• **Source text**
>>
Much ado about elections in Africa



We are in the middle of a spate of elections across Africa. Last year, a dozen countries went to the polls. Ten more have held elections this year, with about thirteen more to go before the end of 2019. In a formal sense, democracy appears to be sinking deep roots into the continent’s soil. Gone are the days of the last quarter of the twentieth century when military dictatorships and one-party states where the norm.
However, this has not translated into the betterment of the lot of the poor masses. Two thirds of the least developed countries in the world are in Africa. This of course does not mean that everyone in those countries bear the brunt of poverty. The politicians and businessmen in countries like Congo, Mozambique and Uganda which are considered to be some of the poorest countries in the world, enjoy opulent lifestyles.
The key to ostentatious wealth for these degenerate figures of the African ruling class is political power. And through hook or crook (quite often some mixture or the other of both), they hold on fast to power.
We have seen quite a few of them kicked out at the polls in recent times. Yahya Jameh in Gambia, Abdoulaye Wade in Senegal and Goodluck Jonathan in Nigeria, are just a handful of such. But their successors have equally not represented a paradigm shift. And in countries like South Africa (and Botswana), a dominant party system appears entrenched, despite high rates of poverty, unemployment and destitution.
Mass anger has burst out time and again. Working-class people and youth have intervened on the political scene organising from below against unpopular leaders with strikes and street protests in Burkina Faso, Senegal, Nigeria and Congo. In North Africa popular revolts soared further to revolutionary heights in 2011 Tunisia and Egypt. These firmaments of uprisings have been reignited in recent months across Sudan and Algeria.
<<
• **Task requirements**
- A) According to the article on elections in Africa, what share of the world's least developed countries are in Africa?
- B) Carry on the article on elections in Africa from the point where it stops.

• **Supplied data**
>>
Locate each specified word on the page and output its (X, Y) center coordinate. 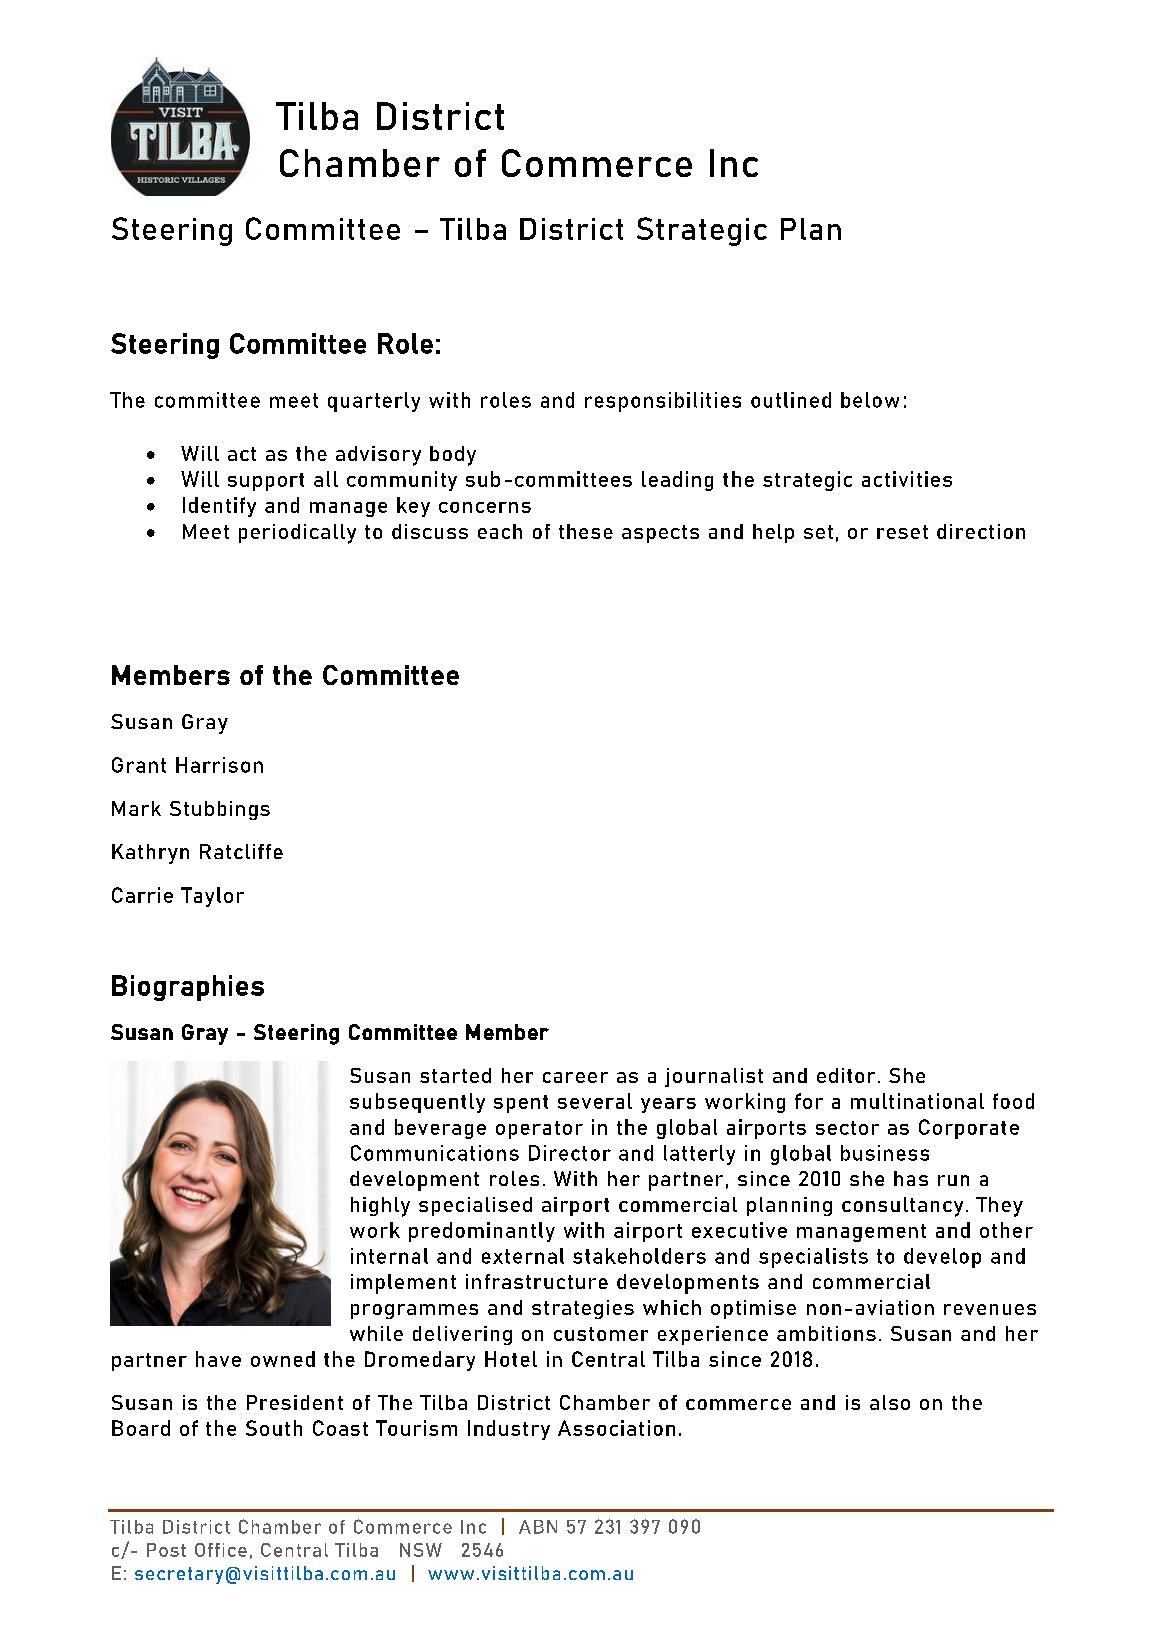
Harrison (219, 765)
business (885, 1153)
<<
• **Solved tasks**
- A) Two thirds.

- B)
Elections held in the aftermath of these mass movements, which radical or revolutionary left forces helped to ignite or fan the embers of, have also not led to qualitative change in the direction of politics or the social-economic realities facing working-class people. When the dust of revolts settled and the polls were cast, a new version of what was, a new face of the same class of ne’er-do-well bosses took over the reins of office.
It is important for change-seeking activists to ask some pertinent questions. Why do elections make little difference to the lives of the immense majority of the population? Where has the left been in the electoral terrain? How can power be won from below - by the working masses?
Do elections make any difference to working-class people?
It would be wrong to simply dismiss elections in particular and bourgeois democracy in general, in Africa or elsewhere. Working-class people have a broader space to legally organise and disseminate alternative ideas than under overtly autocratic regimes of bourgeois rule such as military dictatorships, apartheid or one-party systems.
It is also important to note that these freedoms were not given on a platter of gold by the bourgeoisie. We won them through struggle. And bourgeois democracy does not then preserve these, on the contrary it limits what it is forced to give. When we ask for more than the crumbs that capitalists are ready to give, the might of the coercive fist of the state emerges, for example as armed bodies of men who killed 34 miners at Marikana, in democratic post-apartheid South Africa.
The other side of the coin is however even more dangerous. The view of bourgeois democracy, as “government of the people, by the people, for the people” is aimed veiling its class content, which elections further reinforce. It is government of the bourgeoisie, by the bourgeoisie over working-class people.
Elections are meant to reinforce the illusion of complete democracy under bourgeois rule in three important ways.
First, those in government - who actually are our class enemies – are presented as our executive and legislative representatives. This illusion is perpetuated with the myth of sovereignty supposedly resting in the people by dint of the boring chore of ticking a ballot paper every four or five years. Where there are laws of recall of representatives, they are exceedingly tortuous and thus hardly ever invoked.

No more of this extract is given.